_Description of the task_.
From the first line to the last, retype the listing without any alteration.
BEGIN Working data
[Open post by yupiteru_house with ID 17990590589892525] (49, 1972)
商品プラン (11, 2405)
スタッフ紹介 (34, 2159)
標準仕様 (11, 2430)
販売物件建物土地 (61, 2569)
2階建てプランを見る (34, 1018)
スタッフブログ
END Working data
_Exercise solution_.
[Open post by yupiteru_house with ID 17990590589892525] (49, 1972)
商品プラン (11, 2405)
スタッフ紹介 (34, 2159)
標準仕様 (11, 2430)
販売物件建物土地 (61, 2569)
2階建てプランを見る (34, 1018)
スタッフブログ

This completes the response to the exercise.